«Con Faccia di mostro c'era anche la "guerriera"»
REGGIO CALABRIA Per diverse Dda che su di lui stanno indagando, l’ex agente della squadra mobile di Palermo Giovanni Aiello è il killer di Stato che diversi pentiti chiamano Faccia di mostro. Ma potr…

REGGIO CALABRIA Per diverse Dda che su di lui stanno indagando, l’ex agente della squadra mobile di Palermo Giovanni Aiello è il killer di Stato che diversi pentiti chiamano Faccia di mostro. Ma potrebbe non aver lavorato da solo. Con lui c’era una donna «addestrata all’uso delle armi». A svelarlo all’ex procuratore della Dna, Gianfranco Donadio, è stato il controverso collaboratore Nino Lo Giudice, pentito, poi pentito di essersi pentito, oggi nuovamente, pare, disposto a collaborare. E proprio quanto raccontato al procuratore della Dna potrebbe aiutare a riscrivere pagine intere della storia della Repubblica.
I MISTERI DEL NANO Condizionale d’obbligo. Quel colloquio è stato sconfessato dal Nano nei due infuocati memoriali inviati da Lo Giudice nel corso della sua misteriosa fuga, conclusasi nel giro di pochi mesi con l’arresto del collaboratore. Da allora, dopo un periodo di mutismo, ha ricominciato a collaborare, ma su quanto dichiarato all’epoca – che si sappia – non ha fatto più parola. Ma di quel colloquio Donadio ha la registrazione, che ha promesso di inviare ai magistrati di Catanzaro di fronte ai quali ha denunciato Lo Giudice per calunnia. E non solo a propria tutela. Ma anche per preservare possibili importanti sviluppi investigativi. Nel corso di quel colloquio, il Nano ha svelato un particolare importante. Con Aiello – ha riferito l’ex procuratore della Dna ai magistrati di Catanzaro – c’era «una donna, che lui chiama “una donna guerriera”».
L’OMBRA DI GLADIO SULLE STRAGI È un dato non neutro per il magistrato, perché – spiega – «da tempo l’ufficio della Dna selezionava ipotesi ricostruttive di profili di donne sostanzialmente di matrice terroristica coinvolte nelle stragi, perché è noto che a via Palestro era comparsa una donna bionda, abbiamo trovato imponenti tracce dell’operatività di una donna anche a via Farro e anche a Firenze a via dei Georgofili». Anche la donna di cui ha parlato Lo Giudice è bionda. Ed aveva – aggiunge Donadio, ricordando quel colloquio – «particolare attitudine all’uso delle armi». Sono informazioni, sottolinea il magistrato, che il Nano non ha rivelato a cuor leggero. Anche il nome della donna, solo dopo molte esitazioni è venuto fuori. Insieme a un ulteriore importante dettaglio: la “guerriera” non sarebbe stata formata solo da Aiello, ma anche in campi paramilitari vicino ad Alghero. Esattamente dove sono state addestrate le milizie di Gladio. Un’organizzazione – è emerso già ai tempi della specifica commissione parlamentare – che comprendeva anche 17 “gladiatrici”, spesso mogli o compagne degli uomini in servizio, ma come loro perfettamente operative.

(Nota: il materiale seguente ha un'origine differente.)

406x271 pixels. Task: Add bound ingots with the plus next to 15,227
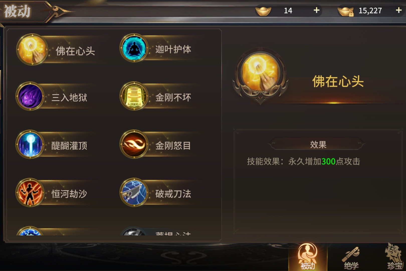(x=399, y=10)
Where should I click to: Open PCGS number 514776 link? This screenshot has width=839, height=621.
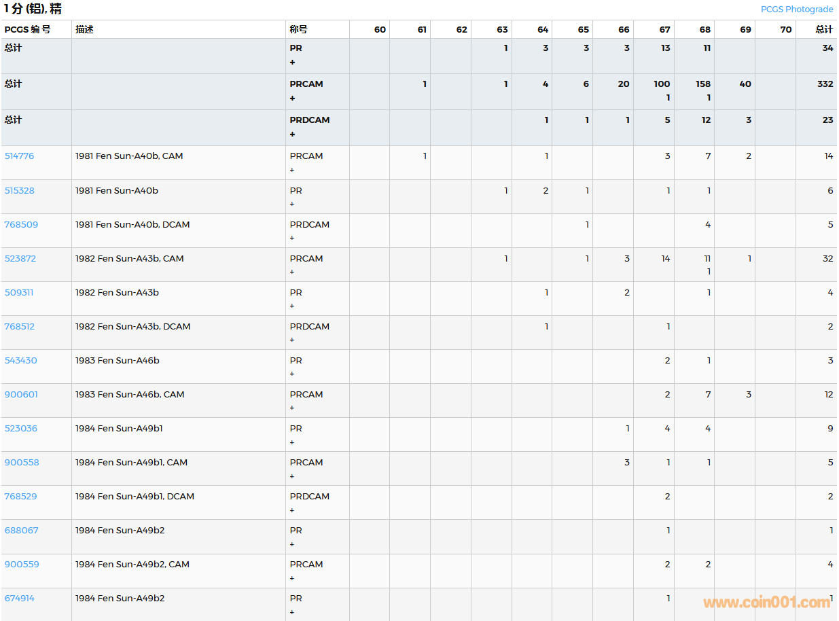(x=19, y=156)
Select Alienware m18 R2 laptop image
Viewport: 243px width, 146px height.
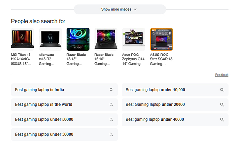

CONFERME DA CATANIA Si tratta di un dato importante perché da tempo – informa Donadio – la Dna indaga sulla «operatività di una organizzazione di stampo terroristico, che ha affiancato “Cosa Nostra” nella stagione stragista». Altri collaboratori, di mafia e di ‘ndrangheta, da tempo, hanno parlato di donne armate e addestrate, comparse sulla scena delle stragi o entrate nell’orbita dei clan. «Una fonte dichiarativa diciamo nel filone catanese, il Di Giacomo – racconta Donadio – nel parlare dell’abilità all’uso delle armi e del profilo terroristico della donna che si accompagnava a questo personaggio ex poliziotto (Aiello ndr) – “guardia” lo chiamava il Di Giacomo- ci avevano detto che aveva origini campane».
Mettendo insieme tutte le informazioni raccolte, spiega il magistrato, sono state fatte specifiche acquisizioni presso i servizi segreti civili (l’ex Sisde, ndr), mentre all’Ucigos è stato chiesto di isolare i possibili profili di donne orbitanti nella sfera di Gladio. E un nome è stato individuato. Su di lei la Dna sta approfondendo. Ma per adesso tutto rimane top secret.